When given orally, misoprostol is absorbed rapidly (Tmax 12 +/- 3 minutes) and extensively (88%). Mean plasma concentration values for misoprostol acid after single doses show a linear relationship within a dosage range of 200—400 mcg. Inhibition of gastric acid secretion occurs approximately 30 minutes following a single oral dose, reaching a maximum effect within 60—90 minutes. No accumulation of misoprostol acid occurs with continued dosing; plasma steady state levels are achieved within 2 days. Maximum plasma concentrations of misoprostol acid are diminished when an oral dose is taken with food and total availability of misoprostol acid is reduced by the concomitant use of antacid. Clinical trials were conducted with concurrent antacid, however, so this effect does not appear to be clinically relevant. The effect of food on misoprostol's activity is also clinically insignificant and the drug should be given with food. The duration and intensity of gastric acid inhibition is dose-related, with a probable ceiling effect at 400 mcg.
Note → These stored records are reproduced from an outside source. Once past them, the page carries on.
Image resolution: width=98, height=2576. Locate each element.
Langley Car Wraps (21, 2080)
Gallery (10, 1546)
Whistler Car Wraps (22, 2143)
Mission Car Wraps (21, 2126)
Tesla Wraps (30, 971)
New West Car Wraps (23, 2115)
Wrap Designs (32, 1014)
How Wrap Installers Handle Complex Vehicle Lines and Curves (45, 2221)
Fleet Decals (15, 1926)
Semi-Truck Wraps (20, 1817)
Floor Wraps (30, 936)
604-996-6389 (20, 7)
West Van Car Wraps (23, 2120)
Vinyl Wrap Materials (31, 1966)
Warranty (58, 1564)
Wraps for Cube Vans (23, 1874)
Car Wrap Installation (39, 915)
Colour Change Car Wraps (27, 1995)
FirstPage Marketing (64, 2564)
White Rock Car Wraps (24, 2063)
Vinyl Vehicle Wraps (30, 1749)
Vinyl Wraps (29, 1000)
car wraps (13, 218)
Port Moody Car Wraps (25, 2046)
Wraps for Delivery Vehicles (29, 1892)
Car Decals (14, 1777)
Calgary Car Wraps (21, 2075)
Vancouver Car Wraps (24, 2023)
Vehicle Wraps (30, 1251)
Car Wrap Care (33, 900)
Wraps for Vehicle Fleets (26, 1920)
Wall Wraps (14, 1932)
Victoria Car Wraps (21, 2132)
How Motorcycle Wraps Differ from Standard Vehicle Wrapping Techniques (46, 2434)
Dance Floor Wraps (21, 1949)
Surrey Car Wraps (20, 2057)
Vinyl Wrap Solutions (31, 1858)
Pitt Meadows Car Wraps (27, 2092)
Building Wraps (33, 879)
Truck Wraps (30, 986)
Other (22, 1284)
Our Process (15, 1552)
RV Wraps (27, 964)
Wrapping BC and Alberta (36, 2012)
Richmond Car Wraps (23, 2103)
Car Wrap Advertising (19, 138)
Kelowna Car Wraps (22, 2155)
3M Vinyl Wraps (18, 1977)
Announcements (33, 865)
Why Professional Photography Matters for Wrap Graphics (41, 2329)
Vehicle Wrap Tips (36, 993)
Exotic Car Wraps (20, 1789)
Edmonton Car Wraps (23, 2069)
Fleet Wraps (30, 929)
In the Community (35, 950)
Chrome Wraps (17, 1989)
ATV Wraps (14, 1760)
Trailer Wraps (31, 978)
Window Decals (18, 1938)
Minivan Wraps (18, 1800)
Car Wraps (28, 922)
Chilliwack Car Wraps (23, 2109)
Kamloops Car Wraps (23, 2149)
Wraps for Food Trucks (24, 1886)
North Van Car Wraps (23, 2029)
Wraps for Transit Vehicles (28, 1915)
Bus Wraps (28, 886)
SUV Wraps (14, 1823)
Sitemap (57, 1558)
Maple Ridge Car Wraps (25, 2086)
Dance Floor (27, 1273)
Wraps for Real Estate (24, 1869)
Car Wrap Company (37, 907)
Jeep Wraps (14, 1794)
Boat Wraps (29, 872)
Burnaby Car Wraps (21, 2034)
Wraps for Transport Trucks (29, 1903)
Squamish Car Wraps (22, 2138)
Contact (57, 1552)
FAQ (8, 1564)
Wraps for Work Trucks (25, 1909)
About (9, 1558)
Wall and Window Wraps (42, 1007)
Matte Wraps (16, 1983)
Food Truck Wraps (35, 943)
Misoprostol is also well absorbed by the intravaginal route.
Pharmacokinetic studies in patients with varying degrees of renal impairment showed an approximate doubling of half-life, Cmax, and AUC compared to normal adults, but no clear correlation between the degree of renal impairment and AUC. No routine dosage adjustment is recommended in patients with renal impairment, unless the usual dose is not tolerated (see Dosage). Because misoprostol is metabolized like a fatty acid, it is unlikely that hemodialysis enhances drug clearance.
In the elderly (> 64 years of age), the AUC for misoprostol acid is increased. No routine dosage adjustment is recommended in older patients, unless the usual dose is not tolerated (see Dosage).